Another lesson I learnt from dealing with groups of men in dark suits (and it was predominantly men) was to try to keep trouble-makers away from each other. In every banking syndicate there are the naturally constructive members and on the other hand those who just like to cause trouble. In the slightly amended words of Batman’s wise butler Alfred “Some men (or seven year old boys) just want to watch the world burn”. Now it is possible to largely neutralise these malcontents by isolating them from the rest of the group, this is particularly important if there is another potential trouble-maker within the syndicate. I have used this technique multiple times when I see temperatures beginning to rise and sense the potential for conflict between my three boys. One of them will get a tap on the shoulder and be told that now is a good time for spending some alone time in their room. Despite the initial and normally quite exaggerated protests this normally does the trick. Although I really don’t see what the big issue with spending time alone in your room is, you would have thought it was solitary confinement in Alcatraz the way they react sometimes! Many a happy hour of my childhood was spent on my own, in my room devising adventures for my gang of star wars figures / matchbox cars / marbles / etc. I even once remember devising a football tournament for my chess set (a fit body enables a fit mind).

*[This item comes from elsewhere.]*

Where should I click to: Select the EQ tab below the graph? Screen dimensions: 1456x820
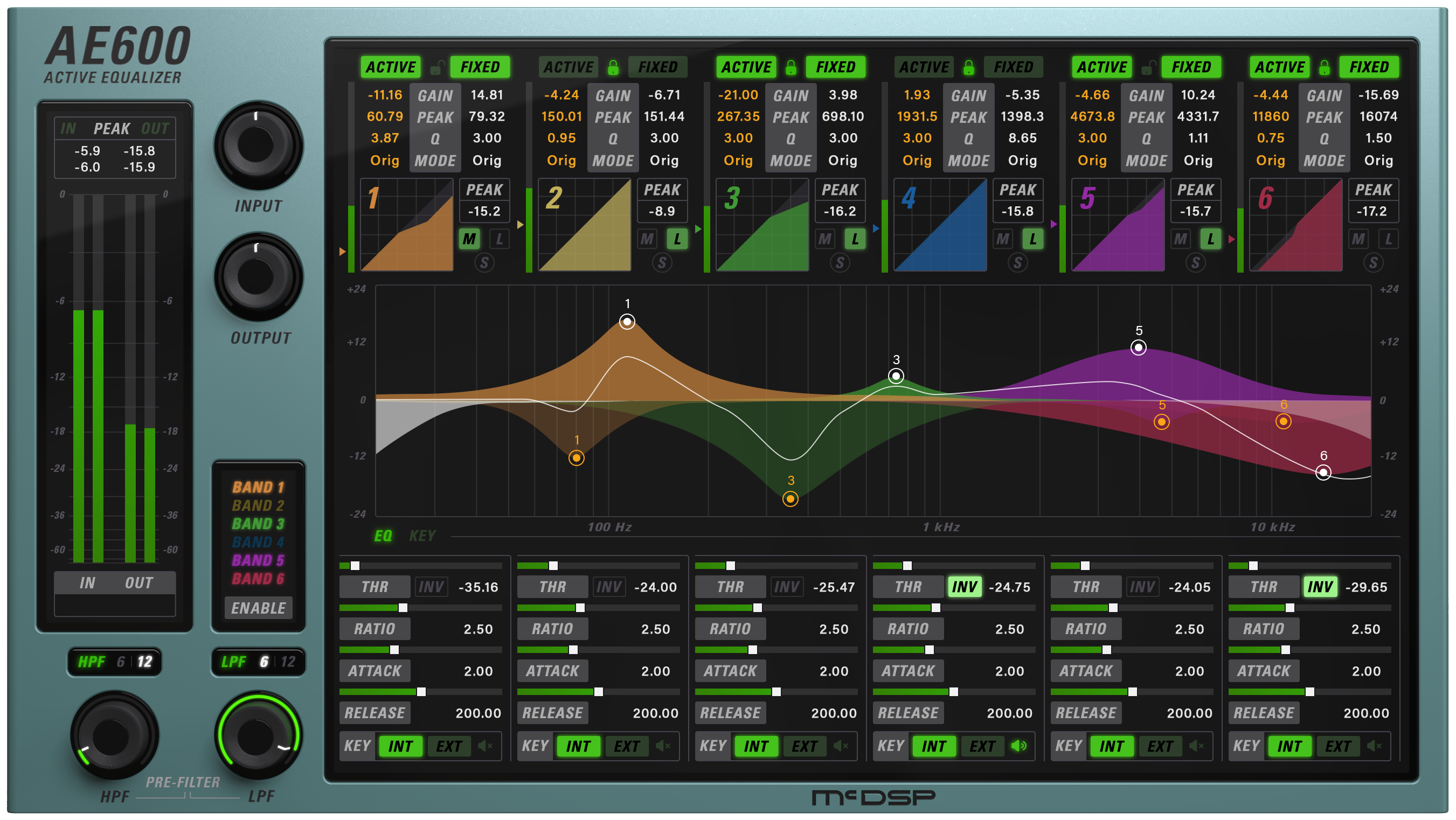pyautogui.click(x=382, y=536)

Probably the most important nugget of wisdom I have brought with me is that fatigue and hunger are your two worst enemies. Debt restructurings, particularly in the corporate sphere, can be pretty stressful without having to deal with external factors. I remember in one particularly urgent case being effectively locked in a Parisian meeting room with a bunch of other corporate bankers with no food or water while on the opposite side of the table our adversaries happily munched on croissants, pain au chocolats and croque monsieurs washed down with orangina, evian and I think I saw somebody with a bottle of Chateau Lynch-Bages, but I could have just been hallucinating by that point. Needless to say that when we emerged into the Parisian dawn it was not the most favourable deal. Controlling hunger and fatigue is even more important when dealing with young children. You can never have too many rice cakes, and I always need to assess how Ella’s naps will be affected by any given activity. Sure going for an Arnott’s shopping trip at 11am may seems like a good idea (minimal crowds) but get a cranky two year old on your case and the lack of queues at the Nespresso counter seem much less important!

So the transition has been by no means seamless but not as big a change of scenery as you might imagine. There are actually quite a few similarities although I do get more hugs and kisses from my kids, well except maybe in French restructurings where the kissing pre and post meeting can be exhausting!